%%

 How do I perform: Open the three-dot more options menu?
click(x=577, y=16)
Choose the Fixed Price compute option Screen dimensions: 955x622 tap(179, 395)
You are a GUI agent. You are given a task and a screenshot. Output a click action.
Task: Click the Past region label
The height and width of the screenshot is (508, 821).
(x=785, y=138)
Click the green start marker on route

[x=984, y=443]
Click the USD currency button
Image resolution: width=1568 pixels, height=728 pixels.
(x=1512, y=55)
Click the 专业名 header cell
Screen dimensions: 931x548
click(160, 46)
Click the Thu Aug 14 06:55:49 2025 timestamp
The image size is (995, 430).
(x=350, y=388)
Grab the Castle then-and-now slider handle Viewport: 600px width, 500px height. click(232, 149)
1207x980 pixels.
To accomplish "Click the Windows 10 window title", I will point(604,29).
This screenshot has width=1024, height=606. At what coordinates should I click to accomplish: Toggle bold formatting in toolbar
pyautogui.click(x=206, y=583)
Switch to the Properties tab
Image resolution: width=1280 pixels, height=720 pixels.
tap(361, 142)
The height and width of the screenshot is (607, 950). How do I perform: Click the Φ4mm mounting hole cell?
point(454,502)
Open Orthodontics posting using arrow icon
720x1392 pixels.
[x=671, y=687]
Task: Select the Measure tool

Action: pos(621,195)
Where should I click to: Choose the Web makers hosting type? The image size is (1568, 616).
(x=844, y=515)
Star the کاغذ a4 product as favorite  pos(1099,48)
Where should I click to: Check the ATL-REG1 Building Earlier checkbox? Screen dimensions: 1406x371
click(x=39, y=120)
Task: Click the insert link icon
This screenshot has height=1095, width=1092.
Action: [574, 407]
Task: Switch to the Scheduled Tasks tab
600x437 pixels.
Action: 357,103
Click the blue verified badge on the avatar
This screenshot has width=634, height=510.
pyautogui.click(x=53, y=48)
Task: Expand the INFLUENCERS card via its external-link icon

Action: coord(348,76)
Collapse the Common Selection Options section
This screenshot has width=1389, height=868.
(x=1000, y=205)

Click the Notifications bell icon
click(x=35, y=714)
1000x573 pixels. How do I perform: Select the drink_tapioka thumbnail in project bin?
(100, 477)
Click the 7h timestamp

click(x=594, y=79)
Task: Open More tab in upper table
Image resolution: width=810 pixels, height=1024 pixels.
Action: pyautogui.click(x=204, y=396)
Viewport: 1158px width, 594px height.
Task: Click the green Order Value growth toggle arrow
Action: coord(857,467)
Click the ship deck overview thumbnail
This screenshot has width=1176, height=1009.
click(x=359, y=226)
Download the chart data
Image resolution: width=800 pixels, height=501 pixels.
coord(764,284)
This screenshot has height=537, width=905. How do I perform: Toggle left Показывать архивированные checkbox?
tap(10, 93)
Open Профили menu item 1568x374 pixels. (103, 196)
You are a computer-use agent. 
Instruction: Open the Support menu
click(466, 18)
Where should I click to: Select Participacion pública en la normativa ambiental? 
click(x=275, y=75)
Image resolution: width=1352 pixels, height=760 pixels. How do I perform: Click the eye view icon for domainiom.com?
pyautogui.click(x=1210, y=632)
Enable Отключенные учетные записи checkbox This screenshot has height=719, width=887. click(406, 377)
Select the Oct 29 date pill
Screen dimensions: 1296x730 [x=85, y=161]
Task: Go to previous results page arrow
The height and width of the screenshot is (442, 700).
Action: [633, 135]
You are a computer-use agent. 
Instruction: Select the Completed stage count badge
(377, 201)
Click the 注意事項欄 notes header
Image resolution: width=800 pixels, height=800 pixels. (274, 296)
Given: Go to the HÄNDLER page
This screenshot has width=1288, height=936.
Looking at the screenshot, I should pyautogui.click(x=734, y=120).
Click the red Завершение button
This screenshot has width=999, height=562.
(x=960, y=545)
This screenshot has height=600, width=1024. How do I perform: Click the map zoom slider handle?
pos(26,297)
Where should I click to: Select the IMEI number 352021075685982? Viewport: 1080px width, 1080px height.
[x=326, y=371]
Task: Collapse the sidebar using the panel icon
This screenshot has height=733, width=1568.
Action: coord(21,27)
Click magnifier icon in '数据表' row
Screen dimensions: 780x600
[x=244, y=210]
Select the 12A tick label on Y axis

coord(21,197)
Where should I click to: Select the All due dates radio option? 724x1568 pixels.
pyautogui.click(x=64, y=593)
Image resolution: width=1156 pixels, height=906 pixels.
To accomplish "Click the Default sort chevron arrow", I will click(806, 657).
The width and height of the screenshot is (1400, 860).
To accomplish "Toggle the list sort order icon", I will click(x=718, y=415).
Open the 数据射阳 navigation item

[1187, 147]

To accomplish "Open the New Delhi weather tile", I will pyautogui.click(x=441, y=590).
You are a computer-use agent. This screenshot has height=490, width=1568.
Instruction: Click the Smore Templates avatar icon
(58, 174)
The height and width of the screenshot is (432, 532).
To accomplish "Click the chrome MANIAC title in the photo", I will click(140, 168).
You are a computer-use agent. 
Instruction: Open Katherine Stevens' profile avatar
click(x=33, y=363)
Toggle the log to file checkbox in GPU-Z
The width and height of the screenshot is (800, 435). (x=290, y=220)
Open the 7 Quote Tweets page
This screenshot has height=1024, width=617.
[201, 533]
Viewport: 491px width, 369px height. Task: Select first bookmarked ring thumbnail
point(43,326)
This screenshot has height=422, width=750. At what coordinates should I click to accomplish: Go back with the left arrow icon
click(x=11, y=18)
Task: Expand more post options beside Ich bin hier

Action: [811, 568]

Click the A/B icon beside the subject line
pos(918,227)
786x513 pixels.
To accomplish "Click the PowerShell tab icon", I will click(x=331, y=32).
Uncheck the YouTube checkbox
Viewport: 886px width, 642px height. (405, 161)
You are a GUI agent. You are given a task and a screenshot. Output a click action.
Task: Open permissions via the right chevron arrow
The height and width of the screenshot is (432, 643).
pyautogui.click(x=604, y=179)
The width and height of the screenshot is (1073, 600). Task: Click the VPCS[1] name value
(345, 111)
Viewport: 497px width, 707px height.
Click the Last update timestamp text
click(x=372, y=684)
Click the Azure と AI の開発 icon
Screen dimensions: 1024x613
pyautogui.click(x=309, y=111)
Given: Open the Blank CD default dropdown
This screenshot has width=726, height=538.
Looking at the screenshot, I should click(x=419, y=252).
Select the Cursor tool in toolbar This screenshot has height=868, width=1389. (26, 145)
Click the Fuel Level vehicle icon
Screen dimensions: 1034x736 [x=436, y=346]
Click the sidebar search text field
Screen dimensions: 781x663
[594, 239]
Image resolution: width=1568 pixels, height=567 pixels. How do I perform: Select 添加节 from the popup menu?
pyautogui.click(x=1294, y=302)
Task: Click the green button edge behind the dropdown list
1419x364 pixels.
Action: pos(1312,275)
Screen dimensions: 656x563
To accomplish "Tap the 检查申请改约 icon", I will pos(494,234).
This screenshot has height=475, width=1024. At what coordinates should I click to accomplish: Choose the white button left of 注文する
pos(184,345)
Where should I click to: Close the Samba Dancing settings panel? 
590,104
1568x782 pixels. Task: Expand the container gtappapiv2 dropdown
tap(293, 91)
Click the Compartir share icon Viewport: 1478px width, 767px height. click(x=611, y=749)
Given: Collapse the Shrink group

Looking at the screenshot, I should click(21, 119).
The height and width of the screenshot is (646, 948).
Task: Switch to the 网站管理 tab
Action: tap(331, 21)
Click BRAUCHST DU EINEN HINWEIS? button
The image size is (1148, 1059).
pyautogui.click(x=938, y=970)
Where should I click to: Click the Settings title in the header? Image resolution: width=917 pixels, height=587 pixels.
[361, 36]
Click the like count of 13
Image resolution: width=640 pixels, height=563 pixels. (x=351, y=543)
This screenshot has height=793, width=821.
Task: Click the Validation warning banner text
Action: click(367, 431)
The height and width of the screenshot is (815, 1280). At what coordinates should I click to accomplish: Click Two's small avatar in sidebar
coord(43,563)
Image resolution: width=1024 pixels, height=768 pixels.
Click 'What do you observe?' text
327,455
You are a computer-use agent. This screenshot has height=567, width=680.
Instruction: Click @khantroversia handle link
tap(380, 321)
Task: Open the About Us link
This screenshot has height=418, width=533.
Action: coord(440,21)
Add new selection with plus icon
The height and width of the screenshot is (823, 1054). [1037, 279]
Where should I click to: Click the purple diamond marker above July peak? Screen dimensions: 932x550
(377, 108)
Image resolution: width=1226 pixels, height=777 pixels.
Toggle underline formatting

%%

Task to complete: What is needed is every line from the beginning of the data up to and including the line with "Task: Click the Past region label", given again word for word.

Result of this exercise:
 How do I perform: Open the three-dot more options menu?
click(x=577, y=16)
Choose the Fixed Price compute option Screen dimensions: 955x622 tap(179, 395)
You are a GUI agent. You are given a task and a screenshot. Output a click action.
Task: Click the Past region label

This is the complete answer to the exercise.